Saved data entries
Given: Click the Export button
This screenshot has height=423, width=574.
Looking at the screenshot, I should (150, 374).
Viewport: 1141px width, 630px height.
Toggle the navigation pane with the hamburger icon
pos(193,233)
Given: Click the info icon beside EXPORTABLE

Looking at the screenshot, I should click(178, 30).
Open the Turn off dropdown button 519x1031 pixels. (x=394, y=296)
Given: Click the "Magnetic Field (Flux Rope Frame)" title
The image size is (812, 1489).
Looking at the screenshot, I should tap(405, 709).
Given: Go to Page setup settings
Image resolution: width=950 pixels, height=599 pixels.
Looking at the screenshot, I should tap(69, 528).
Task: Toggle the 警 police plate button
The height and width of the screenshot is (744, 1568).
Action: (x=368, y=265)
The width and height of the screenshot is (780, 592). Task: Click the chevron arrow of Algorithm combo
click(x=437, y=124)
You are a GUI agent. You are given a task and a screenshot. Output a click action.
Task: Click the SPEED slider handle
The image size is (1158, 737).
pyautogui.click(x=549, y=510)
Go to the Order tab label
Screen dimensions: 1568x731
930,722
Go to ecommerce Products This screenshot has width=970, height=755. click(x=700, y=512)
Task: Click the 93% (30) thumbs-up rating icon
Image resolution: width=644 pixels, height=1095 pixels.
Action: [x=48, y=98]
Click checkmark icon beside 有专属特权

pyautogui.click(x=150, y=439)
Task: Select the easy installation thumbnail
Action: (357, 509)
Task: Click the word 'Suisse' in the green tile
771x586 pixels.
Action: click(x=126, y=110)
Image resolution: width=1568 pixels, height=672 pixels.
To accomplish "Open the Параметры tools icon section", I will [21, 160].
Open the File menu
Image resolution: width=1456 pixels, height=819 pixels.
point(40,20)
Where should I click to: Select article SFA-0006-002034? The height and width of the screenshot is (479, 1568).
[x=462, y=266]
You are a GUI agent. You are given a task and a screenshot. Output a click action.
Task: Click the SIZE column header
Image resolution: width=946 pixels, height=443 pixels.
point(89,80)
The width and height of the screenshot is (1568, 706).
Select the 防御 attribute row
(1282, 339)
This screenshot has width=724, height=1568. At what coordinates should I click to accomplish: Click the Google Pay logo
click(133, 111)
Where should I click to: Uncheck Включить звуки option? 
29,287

*EXERCISE OBJECTIVE*
The line with "Image resolution: width=644" and all lines after it through the end of the data above: write these out exactly and add nothing.

*TASK OUTPUT*
Image resolution: width=644 pixels, height=1095 pixels.
Action: [x=48, y=98]
Click checkmark icon beside 有专属特权

pyautogui.click(x=150, y=439)
Task: Select the easy installation thumbnail
Action: (357, 509)
Task: Click the word 'Suisse' in the green tile
771x586 pixels.
Action: click(x=126, y=110)
Image resolution: width=1568 pixels, height=672 pixels.
To accomplish "Open the Параметры tools icon section", I will [21, 160].
Open the File menu
Image resolution: width=1456 pixels, height=819 pixels.
point(40,20)
Where should I click to: Select article SFA-0006-002034? The height and width of the screenshot is (479, 1568).
[x=462, y=266]
You are a GUI agent. You are given a task and a screenshot. Output a click action.
Task: Click the SIZE column header
Image resolution: width=946 pixels, height=443 pixels.
point(89,80)
The width and height of the screenshot is (1568, 706).
Select the 防御 attribute row
(1282, 339)
This screenshot has width=724, height=1568. At what coordinates should I click to accomplish: Click the Google Pay logo
click(133, 111)
Where should I click to: Uncheck Включить звуки option? 
29,287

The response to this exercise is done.